[WRITTEN INSTRUCTION A]
Copy out the rows of the collected data verbatim, from the line with "Where should I click to: Select" up to and including the line with "pyautogui.click(x=77, y=43)".

[TEXT]
____________________
This fall and winter, the James A. Michener Art Museum exhibits the work of celebrated illustrators Norman Rockwell and Charles Hargens. Norman Rockwell in the 1940s: A View of the American Homefront and Charles Hargens: American Illustrator are on view at the Museum’s New Hope, Union Square location October 19, 2007 through February 10, 2008.

“These two exhibits provide a unique opportunity for viewers to see the work of two well-known and accomplished American illustrators, both of whom had a hand in creating the popular mythology of our culture,” said Brian H. Peterson, Senior Curator at the Michener Art Museum. “Illustrators have often helped us define how we see ourselves, and the work of these two artists also opens a door to America’s past—the Old West and the Revolutionary period as interpreted by Hargens, World War II at home as seen by Rockwell.”

HargensHargens was a longtime friend of Ben’s and his portrait of Hargens is included in the exhibition.
____________________
[WRITTEN INSTRUCTION B]
According to the museum announcement, at which of the Michener Art Museum's locations are the two exhibits on view?

[Collected data]
____________________
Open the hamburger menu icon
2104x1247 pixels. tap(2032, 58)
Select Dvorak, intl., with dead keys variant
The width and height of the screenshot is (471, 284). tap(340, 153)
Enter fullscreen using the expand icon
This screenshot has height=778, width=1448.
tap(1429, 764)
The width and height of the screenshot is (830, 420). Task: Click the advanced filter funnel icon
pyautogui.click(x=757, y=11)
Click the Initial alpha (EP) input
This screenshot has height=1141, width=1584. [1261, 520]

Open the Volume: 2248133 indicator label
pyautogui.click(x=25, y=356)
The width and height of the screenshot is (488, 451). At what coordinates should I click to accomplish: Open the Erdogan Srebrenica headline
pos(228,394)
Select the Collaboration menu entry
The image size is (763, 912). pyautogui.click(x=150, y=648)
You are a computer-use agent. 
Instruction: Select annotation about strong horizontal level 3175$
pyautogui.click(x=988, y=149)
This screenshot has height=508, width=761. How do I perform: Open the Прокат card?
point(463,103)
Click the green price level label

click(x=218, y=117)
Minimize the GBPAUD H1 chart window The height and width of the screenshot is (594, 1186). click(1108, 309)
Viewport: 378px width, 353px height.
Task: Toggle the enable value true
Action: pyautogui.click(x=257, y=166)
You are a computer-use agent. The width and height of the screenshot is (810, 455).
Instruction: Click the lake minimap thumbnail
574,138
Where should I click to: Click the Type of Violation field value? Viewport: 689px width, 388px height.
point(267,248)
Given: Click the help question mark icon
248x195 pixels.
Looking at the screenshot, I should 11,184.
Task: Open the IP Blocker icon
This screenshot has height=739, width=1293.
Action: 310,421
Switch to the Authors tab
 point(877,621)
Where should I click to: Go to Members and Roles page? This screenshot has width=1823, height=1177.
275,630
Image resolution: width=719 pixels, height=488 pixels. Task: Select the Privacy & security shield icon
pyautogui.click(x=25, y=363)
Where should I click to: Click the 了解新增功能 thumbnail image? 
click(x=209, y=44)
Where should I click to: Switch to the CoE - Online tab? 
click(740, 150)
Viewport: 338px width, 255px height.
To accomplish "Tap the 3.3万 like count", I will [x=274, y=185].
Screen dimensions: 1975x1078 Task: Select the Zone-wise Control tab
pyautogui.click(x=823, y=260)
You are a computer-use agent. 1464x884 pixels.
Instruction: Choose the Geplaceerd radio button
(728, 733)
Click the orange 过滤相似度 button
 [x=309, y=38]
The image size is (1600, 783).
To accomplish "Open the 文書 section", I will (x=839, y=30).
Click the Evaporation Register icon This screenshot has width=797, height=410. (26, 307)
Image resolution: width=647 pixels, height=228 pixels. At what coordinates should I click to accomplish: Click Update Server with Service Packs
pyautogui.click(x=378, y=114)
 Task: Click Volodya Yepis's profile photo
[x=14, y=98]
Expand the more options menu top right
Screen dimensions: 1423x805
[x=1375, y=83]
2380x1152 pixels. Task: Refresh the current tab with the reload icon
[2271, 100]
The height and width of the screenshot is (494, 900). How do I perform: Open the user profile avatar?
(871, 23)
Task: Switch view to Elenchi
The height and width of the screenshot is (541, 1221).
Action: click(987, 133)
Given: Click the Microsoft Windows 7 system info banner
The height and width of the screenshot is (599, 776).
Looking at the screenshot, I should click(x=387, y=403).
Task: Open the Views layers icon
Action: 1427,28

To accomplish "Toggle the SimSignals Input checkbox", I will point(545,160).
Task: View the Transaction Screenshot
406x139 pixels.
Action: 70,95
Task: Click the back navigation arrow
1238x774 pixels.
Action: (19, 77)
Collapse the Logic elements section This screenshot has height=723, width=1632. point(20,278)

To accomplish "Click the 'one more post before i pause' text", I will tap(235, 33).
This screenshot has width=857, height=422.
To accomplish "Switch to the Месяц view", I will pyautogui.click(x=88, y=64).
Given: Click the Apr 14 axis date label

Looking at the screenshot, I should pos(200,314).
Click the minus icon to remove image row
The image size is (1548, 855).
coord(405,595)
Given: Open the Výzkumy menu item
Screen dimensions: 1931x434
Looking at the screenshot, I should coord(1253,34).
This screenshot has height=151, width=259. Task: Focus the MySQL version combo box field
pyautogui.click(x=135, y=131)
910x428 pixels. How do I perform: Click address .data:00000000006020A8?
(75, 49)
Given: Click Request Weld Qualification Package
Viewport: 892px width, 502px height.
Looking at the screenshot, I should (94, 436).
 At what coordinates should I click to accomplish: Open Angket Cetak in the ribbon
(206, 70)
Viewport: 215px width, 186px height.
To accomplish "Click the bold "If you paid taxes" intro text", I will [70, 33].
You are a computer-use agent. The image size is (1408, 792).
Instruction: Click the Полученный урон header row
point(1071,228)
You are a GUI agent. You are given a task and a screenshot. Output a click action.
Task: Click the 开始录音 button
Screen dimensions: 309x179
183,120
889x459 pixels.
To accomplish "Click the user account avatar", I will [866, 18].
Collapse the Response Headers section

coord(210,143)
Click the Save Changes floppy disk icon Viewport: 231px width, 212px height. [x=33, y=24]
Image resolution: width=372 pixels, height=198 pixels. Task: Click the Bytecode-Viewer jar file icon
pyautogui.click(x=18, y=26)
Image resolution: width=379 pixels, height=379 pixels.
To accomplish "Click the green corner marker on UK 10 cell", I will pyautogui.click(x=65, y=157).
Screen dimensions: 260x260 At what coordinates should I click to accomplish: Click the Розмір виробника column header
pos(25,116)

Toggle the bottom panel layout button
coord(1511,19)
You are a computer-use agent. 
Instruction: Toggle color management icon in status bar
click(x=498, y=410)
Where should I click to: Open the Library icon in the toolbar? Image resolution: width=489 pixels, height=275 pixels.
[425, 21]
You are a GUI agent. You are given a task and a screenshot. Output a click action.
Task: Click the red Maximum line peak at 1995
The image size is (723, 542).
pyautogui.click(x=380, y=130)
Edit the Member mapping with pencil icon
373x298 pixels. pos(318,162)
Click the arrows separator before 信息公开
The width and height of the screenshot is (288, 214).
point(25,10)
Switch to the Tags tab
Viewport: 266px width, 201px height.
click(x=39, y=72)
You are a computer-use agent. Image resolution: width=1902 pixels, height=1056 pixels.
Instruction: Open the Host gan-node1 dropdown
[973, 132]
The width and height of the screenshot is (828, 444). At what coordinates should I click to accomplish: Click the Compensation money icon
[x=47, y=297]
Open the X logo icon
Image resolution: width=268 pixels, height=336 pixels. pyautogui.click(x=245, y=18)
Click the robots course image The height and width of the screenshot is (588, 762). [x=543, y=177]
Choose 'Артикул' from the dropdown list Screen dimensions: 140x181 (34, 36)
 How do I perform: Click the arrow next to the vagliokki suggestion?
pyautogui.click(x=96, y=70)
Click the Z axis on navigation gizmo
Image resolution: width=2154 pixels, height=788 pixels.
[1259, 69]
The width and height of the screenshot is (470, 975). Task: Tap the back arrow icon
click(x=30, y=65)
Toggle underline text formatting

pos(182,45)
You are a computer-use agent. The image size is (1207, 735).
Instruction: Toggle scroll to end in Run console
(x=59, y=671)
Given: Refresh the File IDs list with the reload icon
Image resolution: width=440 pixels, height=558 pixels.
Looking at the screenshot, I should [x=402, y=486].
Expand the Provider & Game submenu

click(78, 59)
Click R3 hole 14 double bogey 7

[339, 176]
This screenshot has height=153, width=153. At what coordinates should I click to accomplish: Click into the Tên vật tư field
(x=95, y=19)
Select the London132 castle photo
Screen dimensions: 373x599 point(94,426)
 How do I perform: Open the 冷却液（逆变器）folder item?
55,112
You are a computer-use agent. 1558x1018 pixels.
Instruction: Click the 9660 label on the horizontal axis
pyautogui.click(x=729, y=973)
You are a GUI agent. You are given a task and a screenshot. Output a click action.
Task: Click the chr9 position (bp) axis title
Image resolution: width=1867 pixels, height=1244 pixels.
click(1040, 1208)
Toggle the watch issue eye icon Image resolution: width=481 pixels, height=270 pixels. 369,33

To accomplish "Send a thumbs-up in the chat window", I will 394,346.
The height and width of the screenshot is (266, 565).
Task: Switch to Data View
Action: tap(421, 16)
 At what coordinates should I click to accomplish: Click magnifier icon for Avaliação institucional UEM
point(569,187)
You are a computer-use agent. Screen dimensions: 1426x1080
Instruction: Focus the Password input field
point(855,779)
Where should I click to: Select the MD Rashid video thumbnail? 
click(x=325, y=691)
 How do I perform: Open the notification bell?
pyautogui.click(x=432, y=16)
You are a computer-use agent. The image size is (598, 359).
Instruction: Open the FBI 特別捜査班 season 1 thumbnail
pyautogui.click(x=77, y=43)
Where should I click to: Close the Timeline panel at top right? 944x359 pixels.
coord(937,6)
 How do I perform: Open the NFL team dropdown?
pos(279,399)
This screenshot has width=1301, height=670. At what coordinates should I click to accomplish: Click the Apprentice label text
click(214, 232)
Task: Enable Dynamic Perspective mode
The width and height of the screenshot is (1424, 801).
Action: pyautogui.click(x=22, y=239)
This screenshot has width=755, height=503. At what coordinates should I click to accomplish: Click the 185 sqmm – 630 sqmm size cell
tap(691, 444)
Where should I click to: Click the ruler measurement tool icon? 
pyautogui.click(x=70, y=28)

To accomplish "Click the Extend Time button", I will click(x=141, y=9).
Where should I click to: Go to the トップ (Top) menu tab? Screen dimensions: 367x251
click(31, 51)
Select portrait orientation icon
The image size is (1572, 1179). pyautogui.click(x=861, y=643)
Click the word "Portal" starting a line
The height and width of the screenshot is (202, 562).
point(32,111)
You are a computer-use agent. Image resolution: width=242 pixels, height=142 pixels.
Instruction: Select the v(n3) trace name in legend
____________________
[WRITTEN RESPONSE A]
Where should I click to: Select the MD Rashid video thumbnail? 
click(x=325, y=691)
 How do I perform: Open the notification bell?
pyautogui.click(x=432, y=16)
You are a computer-use agent. The image size is (598, 359).
Instruction: Open the FBI 特別捜査班 season 1 thumbnail
pyautogui.click(x=77, y=43)

[WRITTEN RESPONSE B]
The New Hope, Union Square location.